Message from huenica
「overcome」のアレンジに携わってくれたhuenicaよりメッセージをいただきました。
「言葉の裏側にある音色」
なっちゃんのNewアルバム「overcome」。
huenicaとして全10曲中8曲にアレンジ、サウンドプロデュースとして参加させていただきました。
前作「BOOKMARK 」ではフエニカとして確立してきたアコースティックな、生楽器を主軸に置いたサウンドをなっちゃんの楽曲に置き換え、歌い手としてもその中に入ってもらいました。
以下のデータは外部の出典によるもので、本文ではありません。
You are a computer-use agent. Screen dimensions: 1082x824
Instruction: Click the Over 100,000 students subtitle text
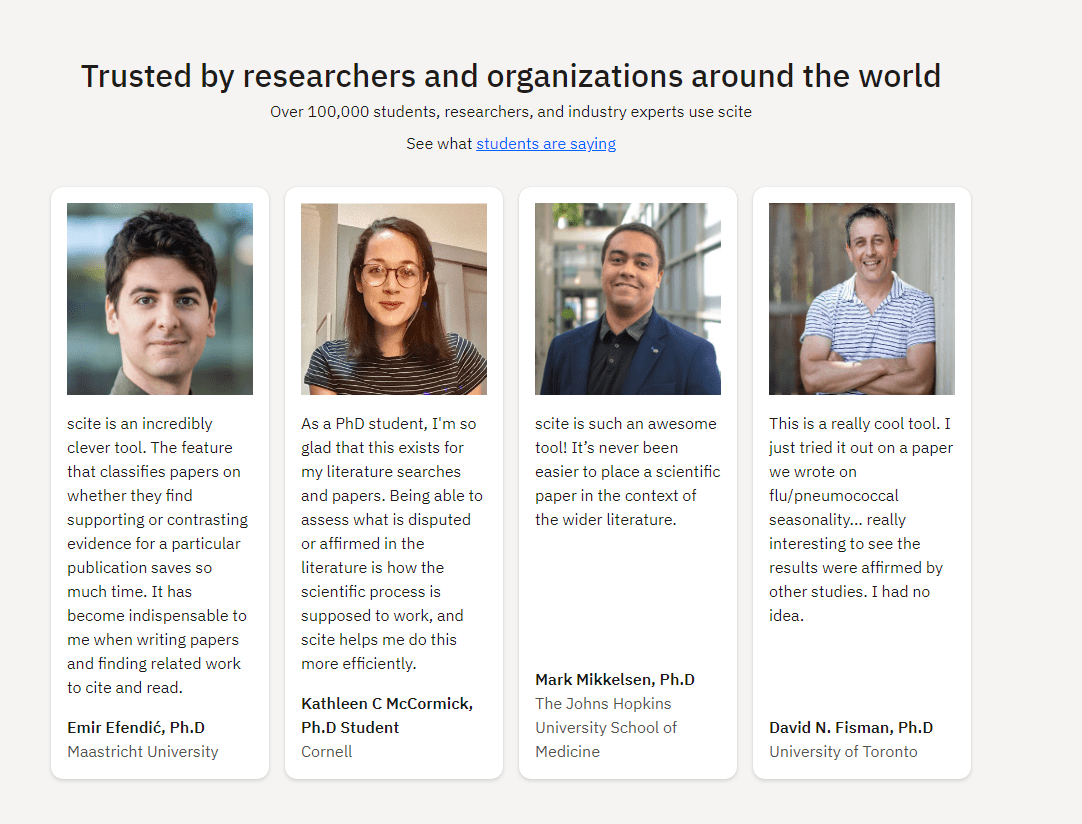[x=511, y=112]
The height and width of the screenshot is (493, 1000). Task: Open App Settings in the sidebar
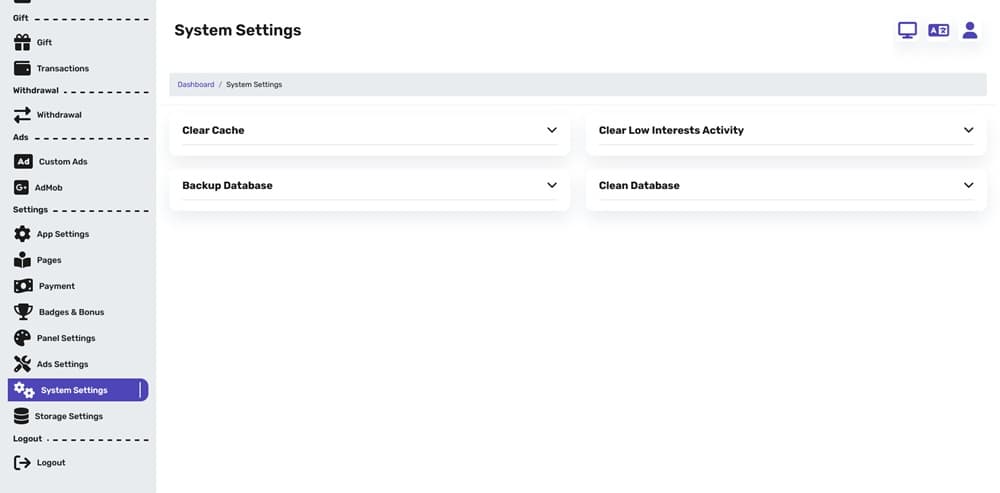pos(62,234)
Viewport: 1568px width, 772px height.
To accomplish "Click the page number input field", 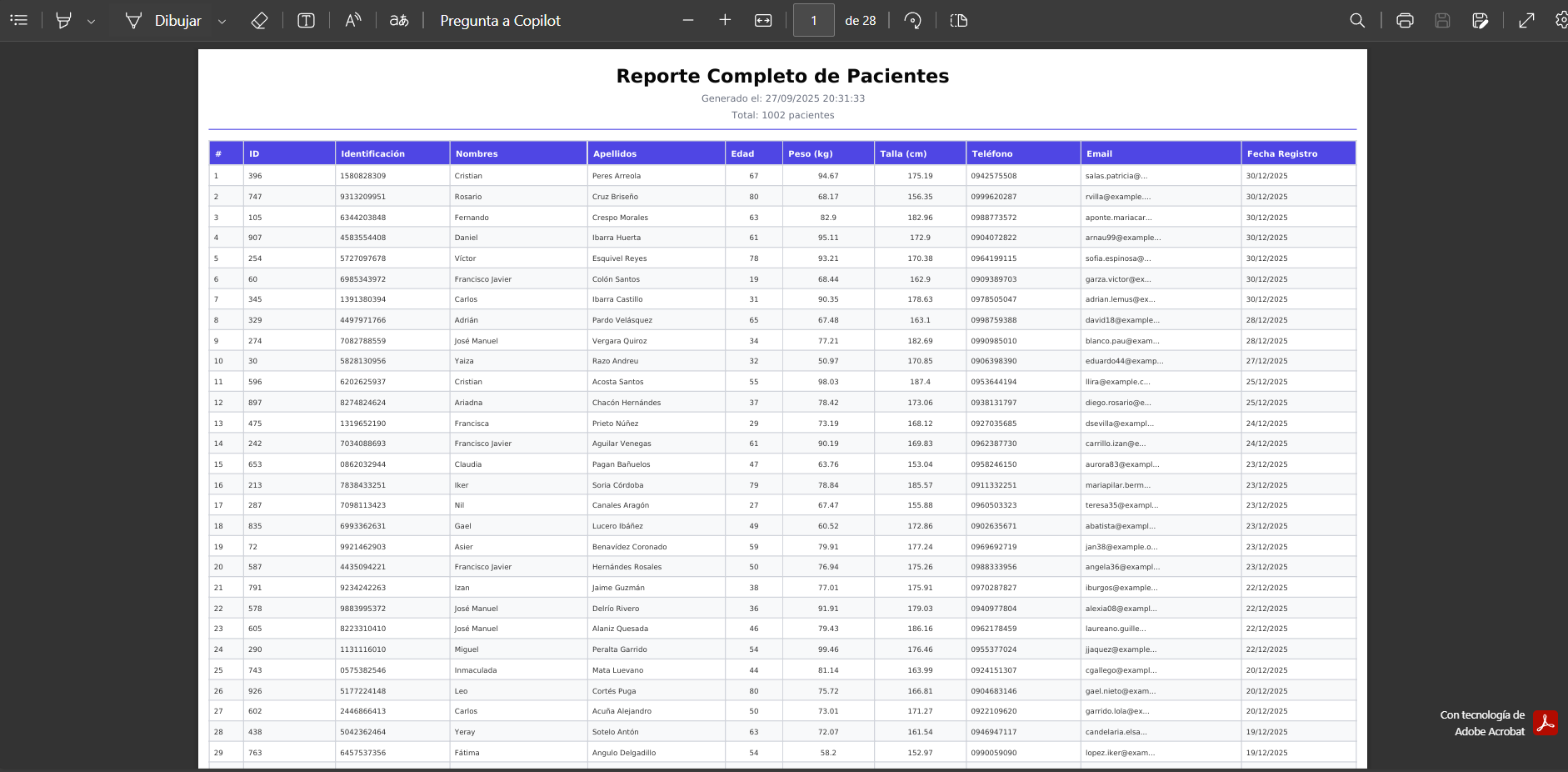I will click(813, 21).
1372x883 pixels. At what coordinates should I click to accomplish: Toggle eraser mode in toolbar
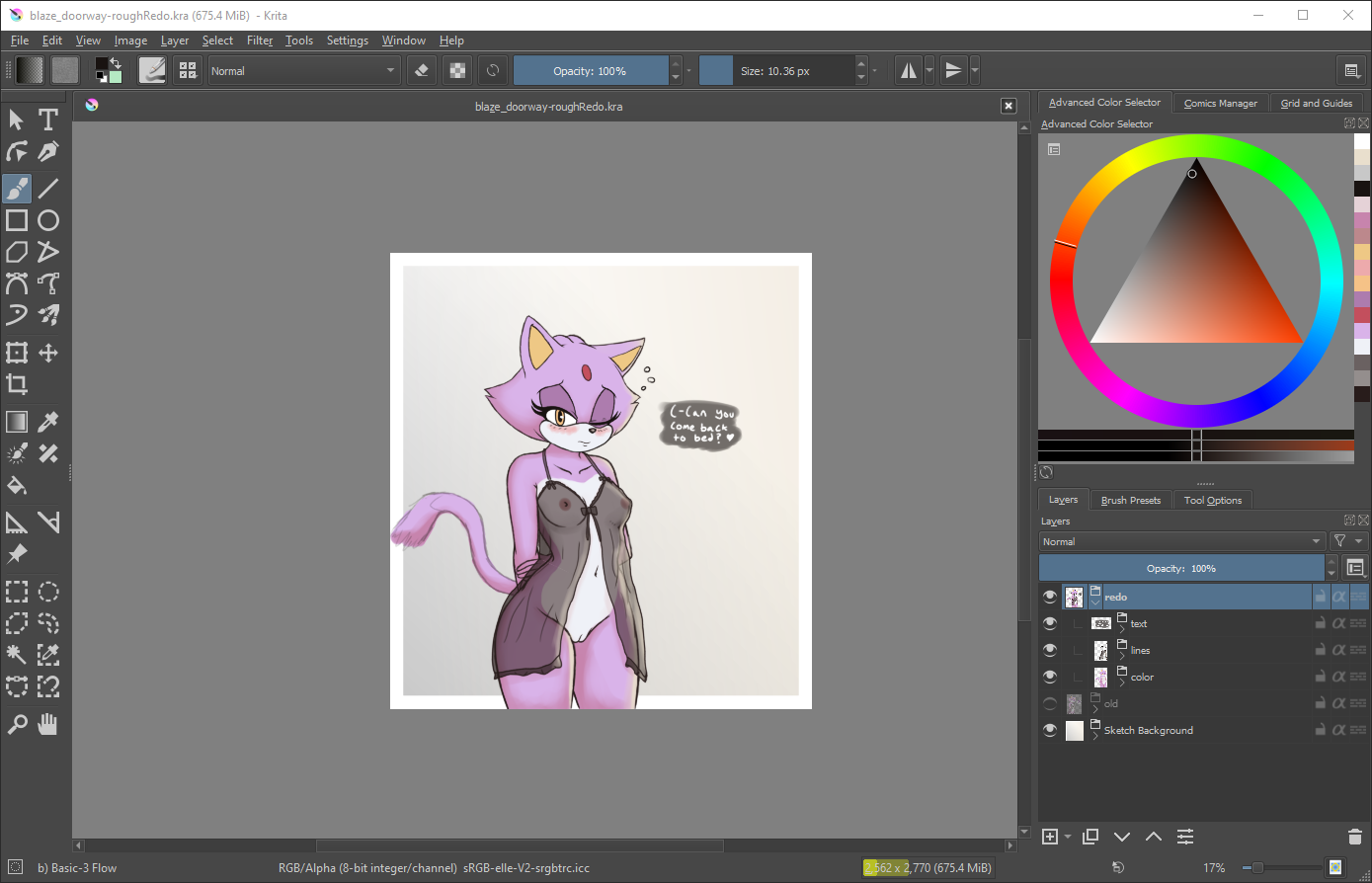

これからのミュージシャンキャリアの中でずっと持っていけるような、いわばお気に入りのスニーカーのような作品を完成させたのが2019年のことでした。
そして2022初頭、Newアルバム収録予定のデモをもらいました。
世界中の人々と同じく変わってしまった日常、未来の不安、見え隠れする希望が各楽曲に散りばめられていて、この数年逃げずに自分に向き合ってたのだなという言葉の強さを感じました。
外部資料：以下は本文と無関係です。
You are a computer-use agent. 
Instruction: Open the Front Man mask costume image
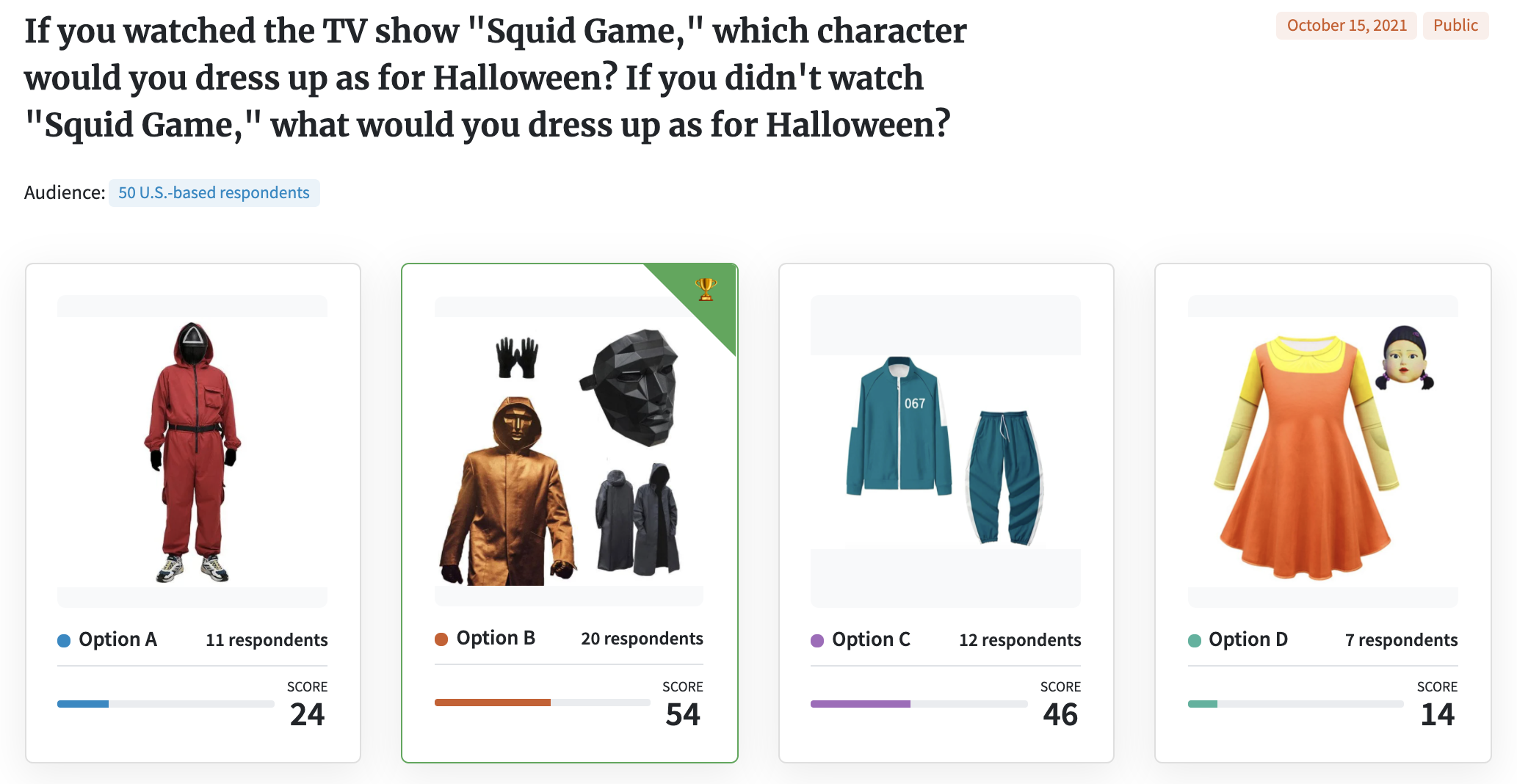pos(569,451)
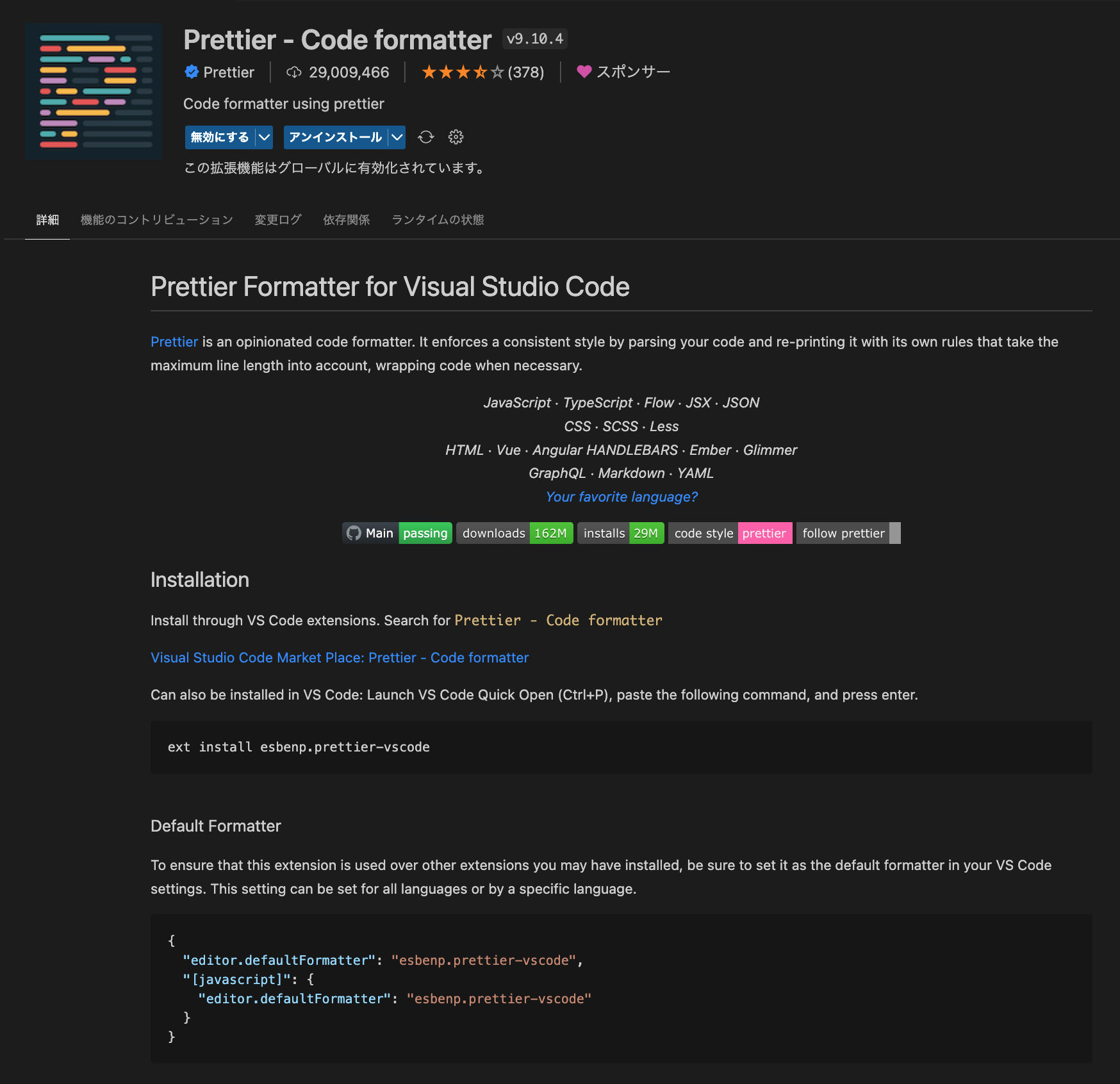Click the installs 29M badge
The image size is (1120, 1084).
click(x=620, y=533)
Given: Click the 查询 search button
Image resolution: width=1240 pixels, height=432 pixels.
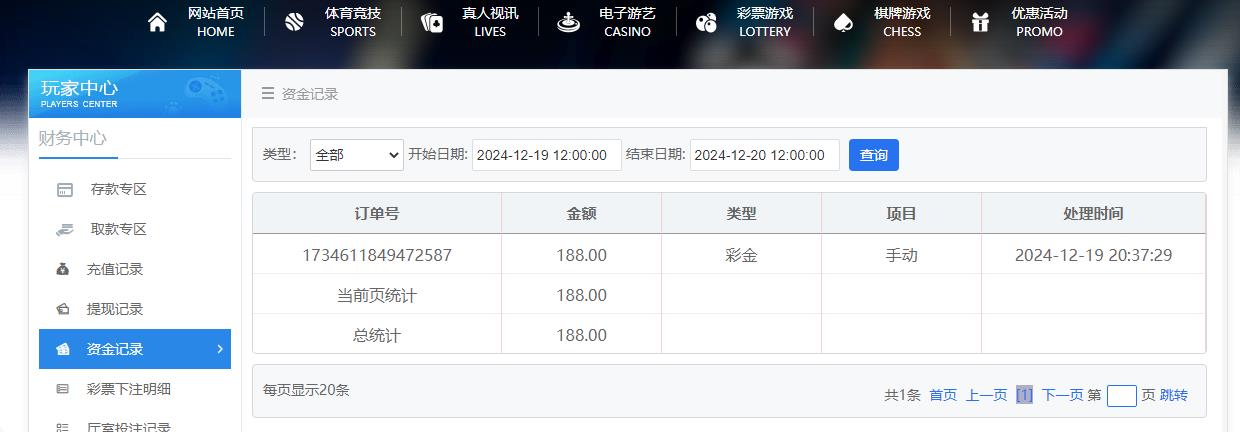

その中でおもしろいと思ったのは、そういう個人的な感情をうまく各楽曲の主人公の心情に入れ込んでいて、まるでこの時代を過ごしたいろんな人々のストーリーをなっちゃんが代弁してくれたように感じたこと。
そこで、今作のサウンドはジャンルも取り払い一つ一つの言葉の裏側にある音色を探す事にしました。
「overcome」の嘆きの言葉にある乗り越えていこうという意思、「三度目の桜並木」の春を感じ、マスクの中に微笑みを隠しながら鼻歌を歌っているような感じ、など。そんな風にアレンジを進めていきました。
使用楽器も僕等の主軸のギター類鍵盤類を主軸に、今回は人が集まった演奏よりも、籠り切ってフエニカ2人だけで向き合っていくのが楽曲の心象風景に合っている気がして、ほぼ全てをフエニカスタジオで録音しました。
リズムプログラミングやヴィンテージリズムボックス、moogのアナログシンセサイザーでのベースが多用されたのもその理由で、楽曲に向き合ったからこそ自然に生まれた、まさに今のサウンドだと思います。
ボーカルレコーディングの際も今作は、自分の感情が出たり、楽曲によっては主人公に寄り添っていたり、なっちゃんが歌うのをブースの外から聴いていても楽しそうでした。(歌録りが真夏でブースの中が暑過ぎてごめんなさい)
激動する時代を過ごした時に、音楽として、ストーリーとして作品を残すことは大切だと思います。
今作、kainatsu 「overcome」というそれぞれの希望が詰まった作品に携われて幸せでした。
いろんな人々の生活に寄り添ってくれたら幸いです。